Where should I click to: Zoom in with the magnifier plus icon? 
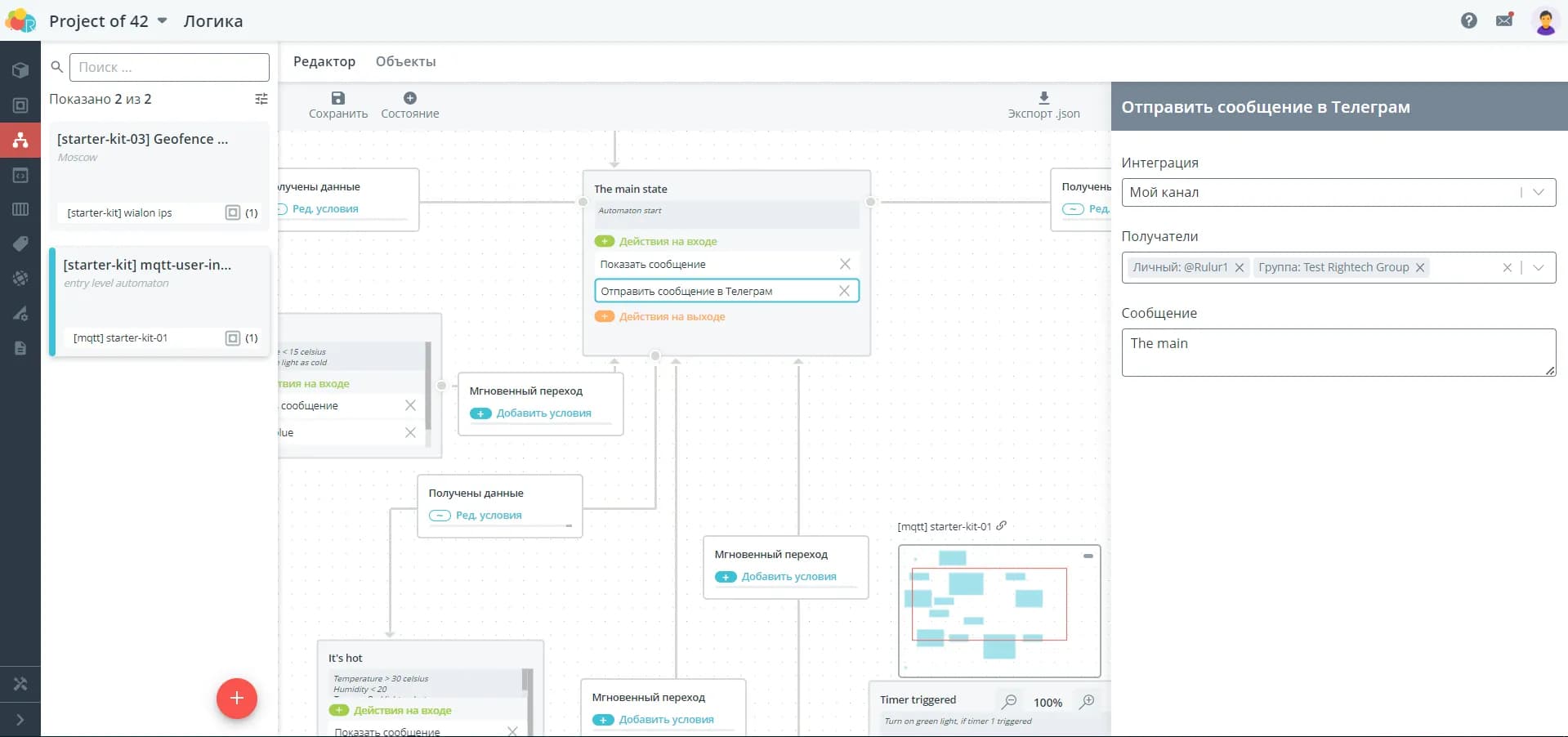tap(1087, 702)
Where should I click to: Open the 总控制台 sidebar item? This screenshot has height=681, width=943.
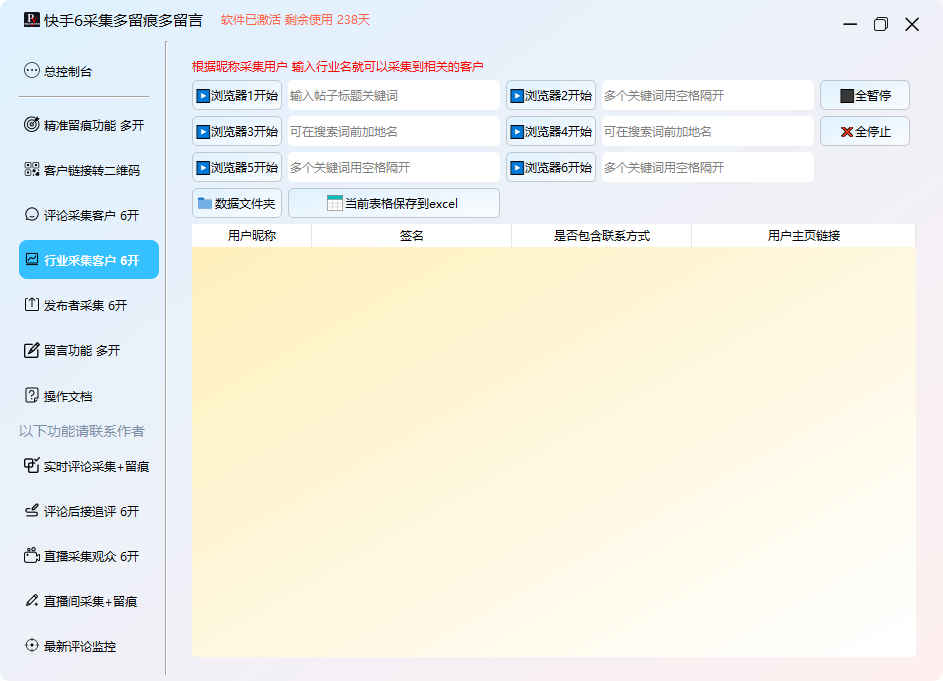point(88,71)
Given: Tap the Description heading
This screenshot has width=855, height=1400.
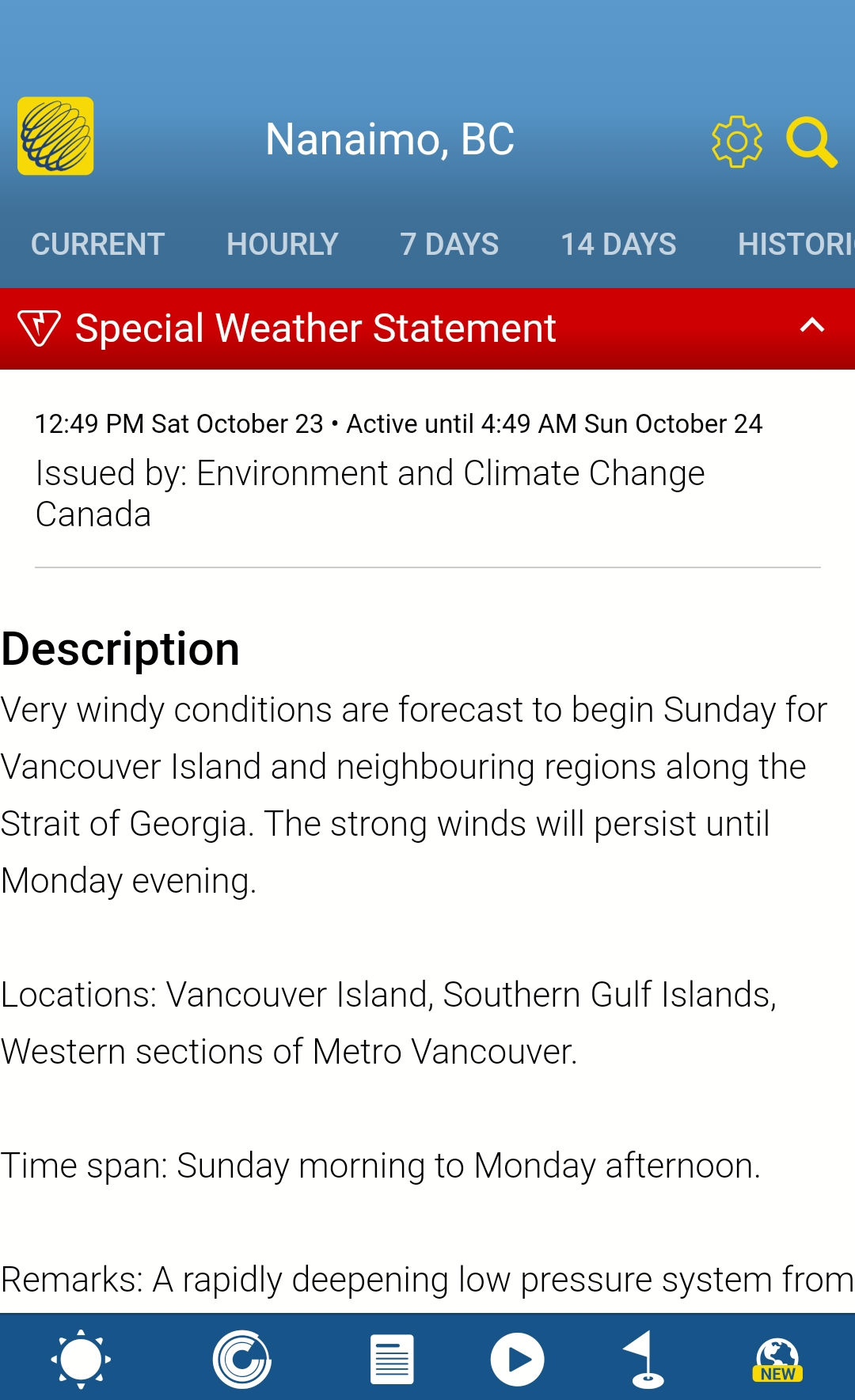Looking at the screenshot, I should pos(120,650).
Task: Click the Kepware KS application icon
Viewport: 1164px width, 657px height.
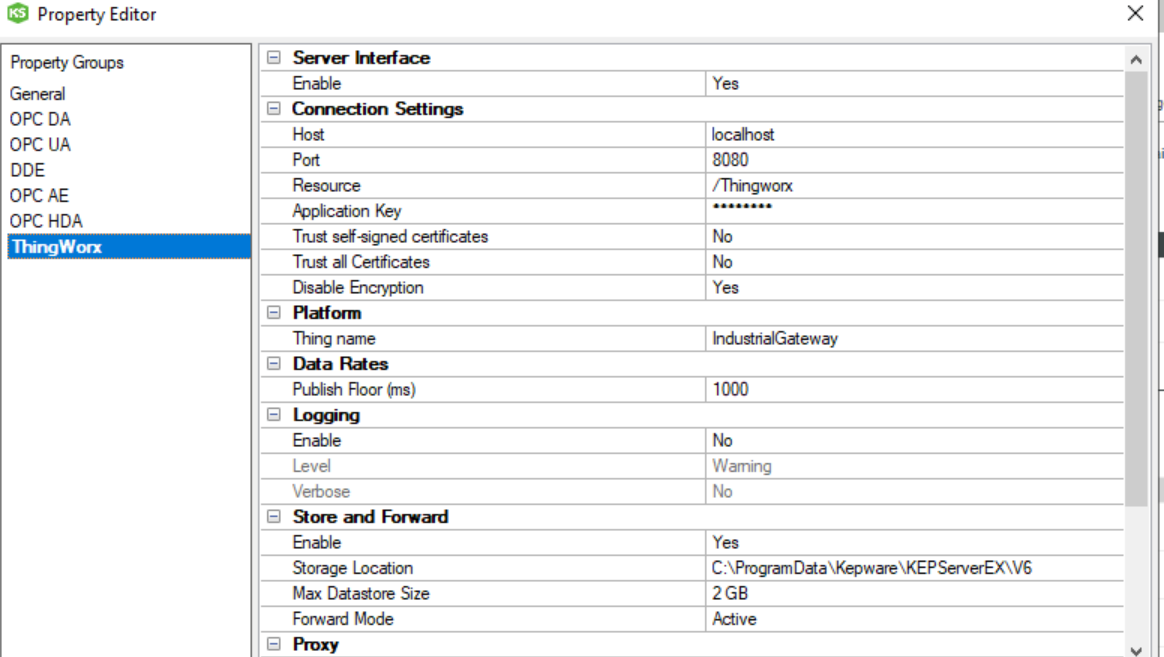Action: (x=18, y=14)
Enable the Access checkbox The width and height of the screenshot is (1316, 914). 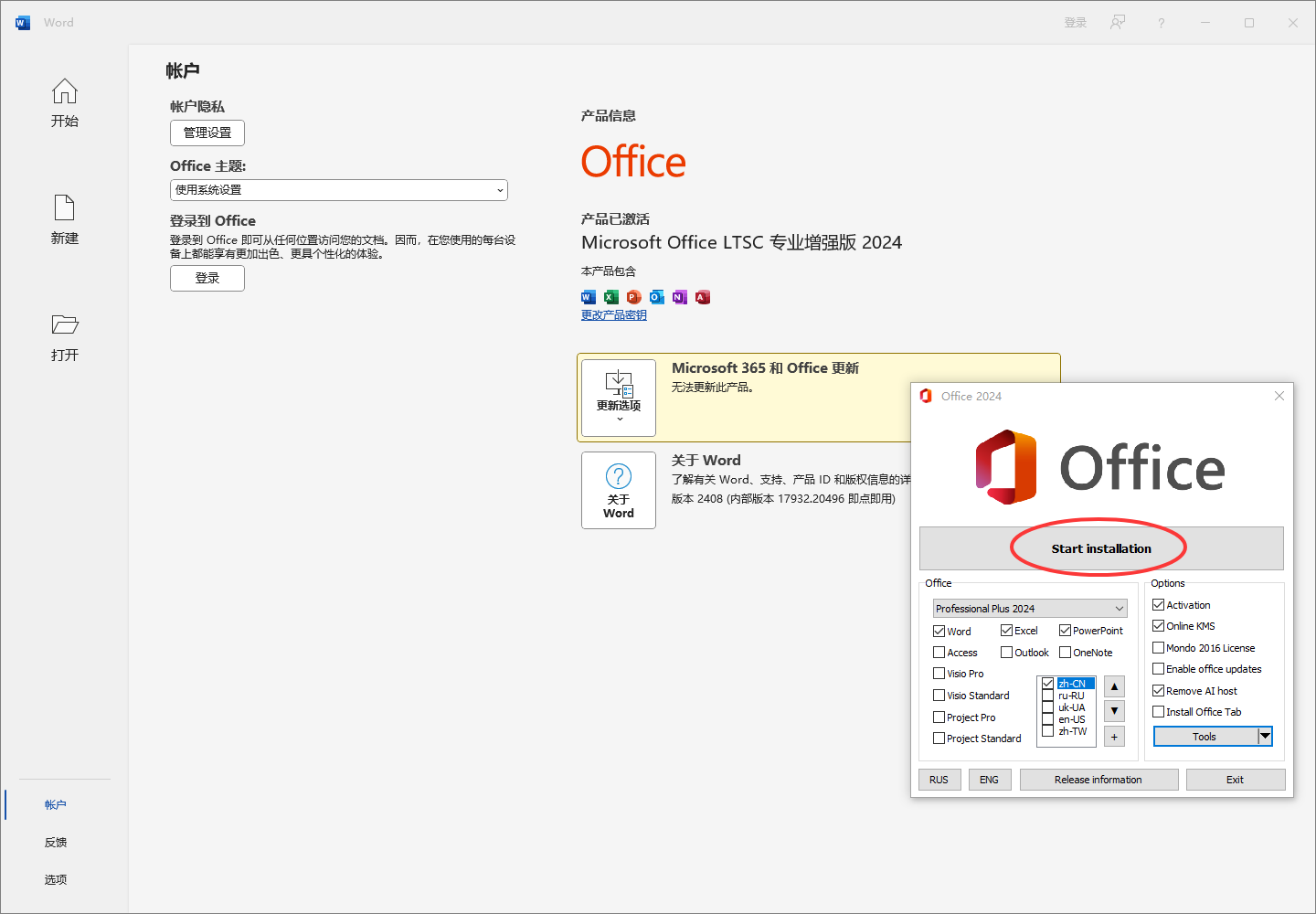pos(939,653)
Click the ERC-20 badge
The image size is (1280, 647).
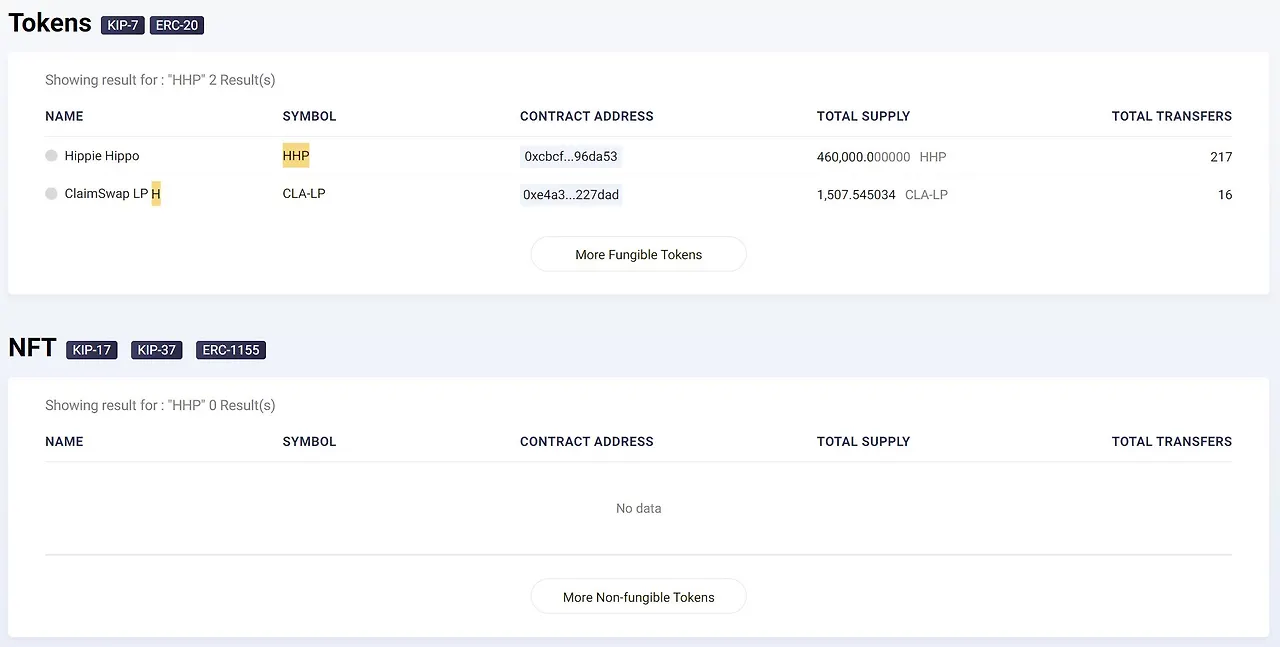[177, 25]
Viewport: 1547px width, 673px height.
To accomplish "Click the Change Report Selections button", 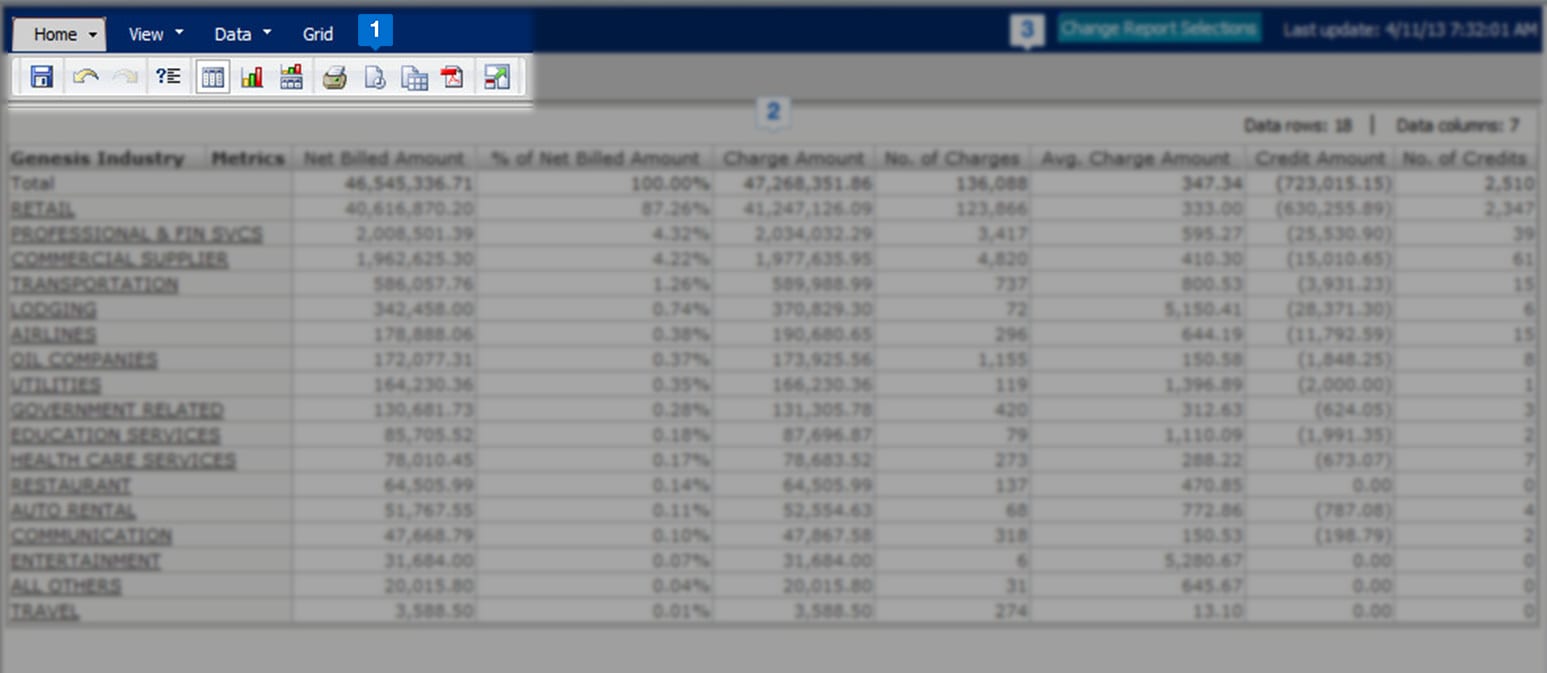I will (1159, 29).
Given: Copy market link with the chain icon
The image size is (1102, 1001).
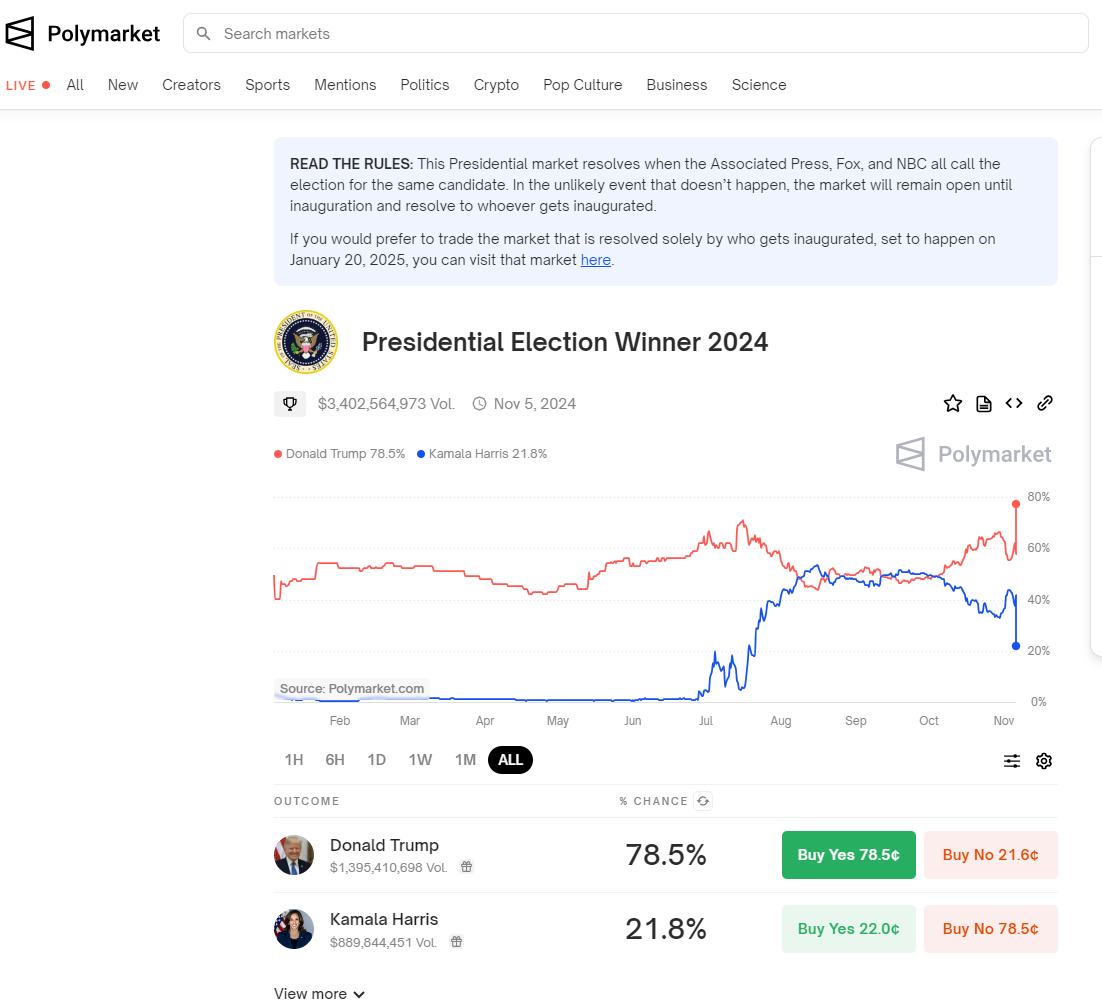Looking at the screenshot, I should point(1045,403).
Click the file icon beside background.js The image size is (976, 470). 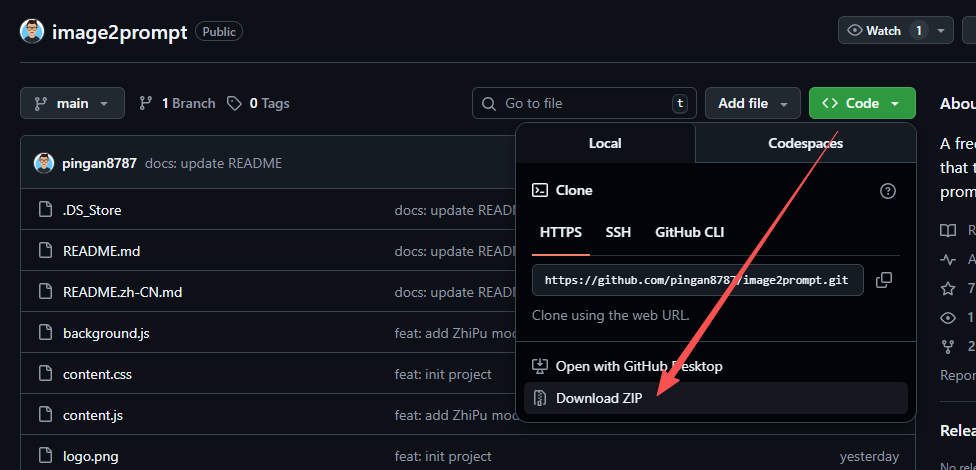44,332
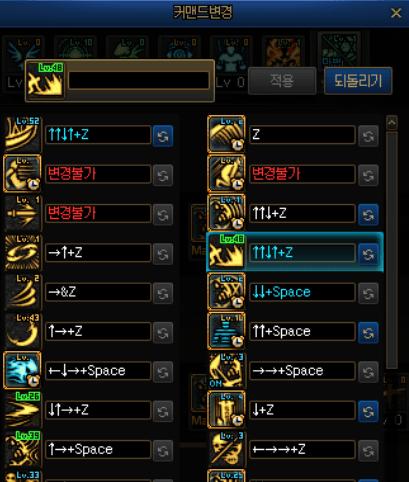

#### PROBLEM STATEMENT
Find every line above that contains the word "Given", and return each one.

#### TASK SOLUTION
Given: Tap the Description heading
Given: Copy market link with the chain icon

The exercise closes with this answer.